UBC Theses and Dissertations
An assessment of land for commercial apple orchard potential on CLI class 4 and 5 soils in the Nanaimo B.C. area - a case study Williams, Heather Lorraine
It is generally accepted in British Columbia that Canada Land Inventory Class 1 to 4 lands are arable, yet in many instances commercial farms exist on lands of lower capability. A case study was done for an area (1.6 km * 2.9 km) southeast of Nanaimo, B.C. to determine if Canada Land Inventory Class 4 and 5 soils are biophysically suitable for Pyrus (pear) and Mai us (apple) orchards, and if such a development would be socioeconomically feasible. The critical biophysical conditions governing orchard development identified were climate (freeze free period, effective growing degree days, dormancy period and minimum winter temperature); soils (depth, drainage, texture/% coarse fragment content and topography); and groundwater availability for irrigation. The critical economic conditions were land tenure (Tree Farms and parcel size); current land use; and fruit yields and prices. While all biophysical conditions were favourable to apple orchards, the soils were found to be too coarse textured for pear orchards. Maps outlining the critical biophysical and socioeconomic conditions were prepared and overlayed. The composite map identified one area with realistic development potential for apple orchards.

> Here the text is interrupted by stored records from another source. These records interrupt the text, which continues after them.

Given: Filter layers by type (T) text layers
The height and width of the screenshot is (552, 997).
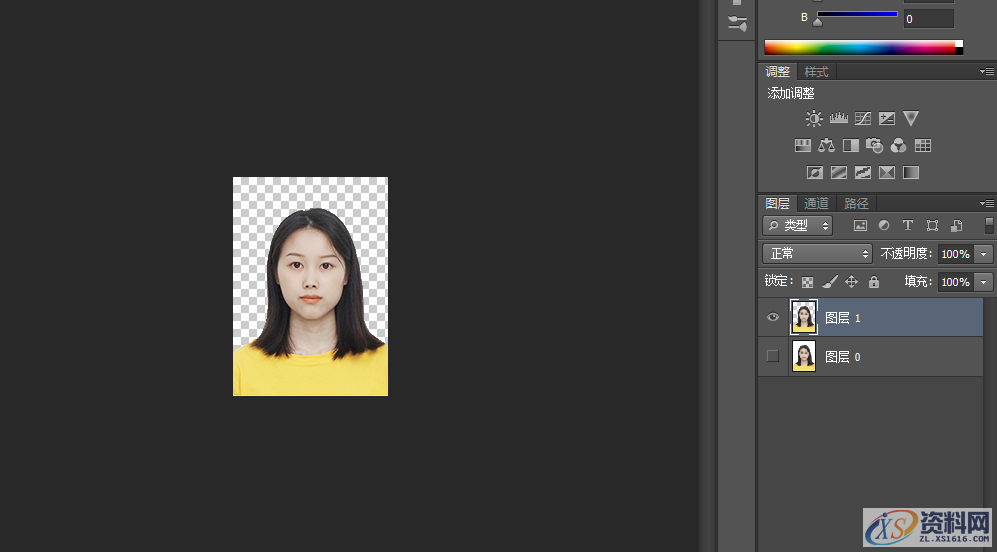Looking at the screenshot, I should click(x=908, y=226).
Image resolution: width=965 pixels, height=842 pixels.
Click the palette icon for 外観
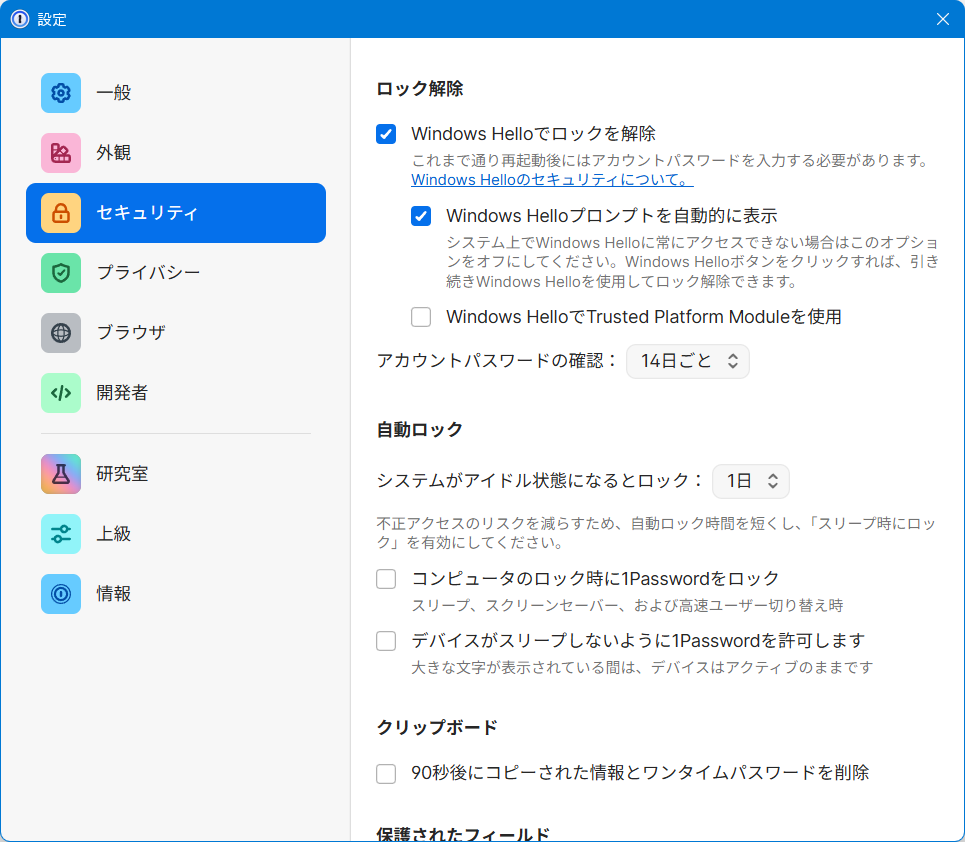point(61,153)
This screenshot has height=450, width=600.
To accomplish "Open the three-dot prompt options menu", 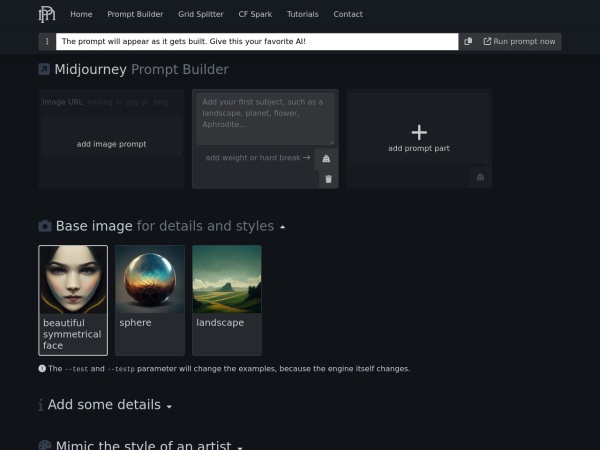I will click(x=47, y=42).
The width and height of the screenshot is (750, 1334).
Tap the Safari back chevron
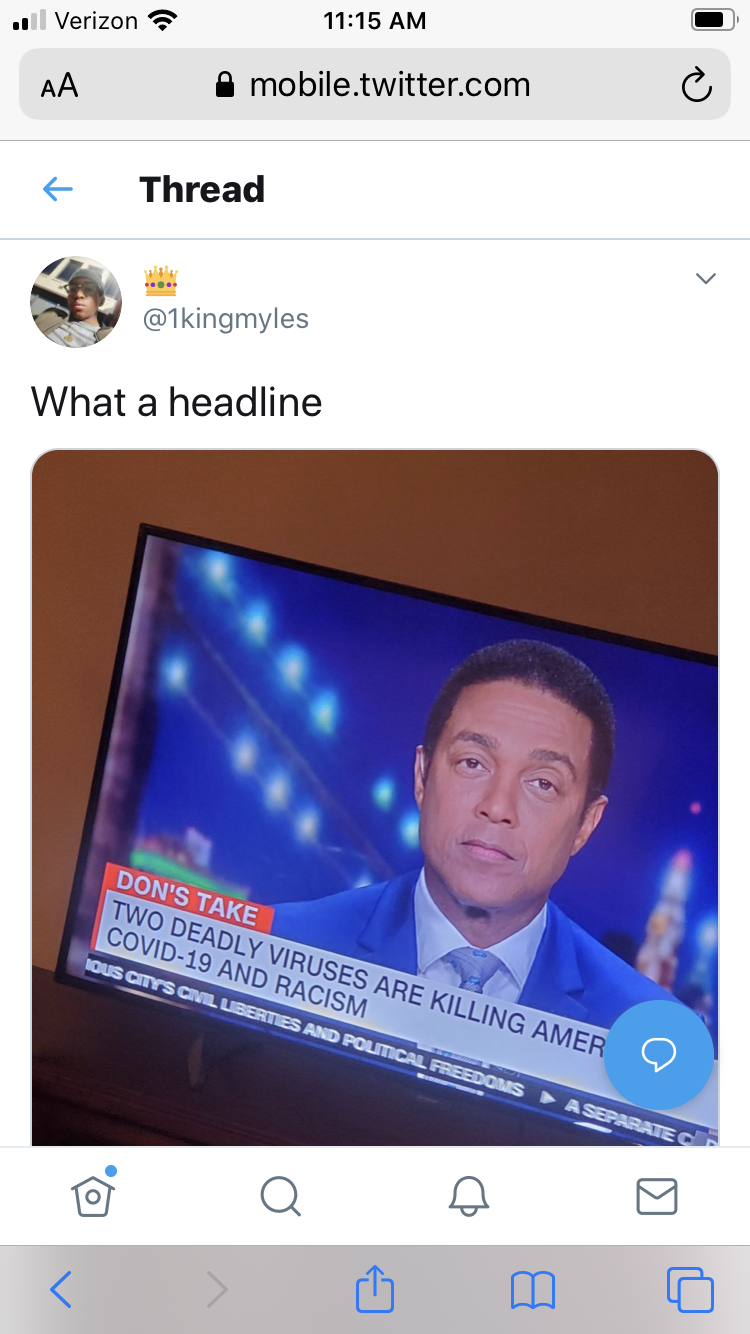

Although soils, land tenure, parcel size and current land use decreased the area available for orchards, the lack of groundwater for irrigation was found to be the most limiting factor to orchard development. Estimates of costs and returns for a 3.3 ha apple orchard over a 25 year period were done. Using these estimates, the net present value of the orchard was determined for three discount rates: 5%, 8% and 10%; and for five prices per kilogram: $0.15, $0.22, $0.33, $0.44 and $0.66. At prices of $0.15, $0.22, $0.33 and $0.44 (at discount rates of 10% and 8%), orchard establishment was not feasible. However, at prices of $0.44 (and discount rate of 5%) and $0.66, orchard establishment was feasible.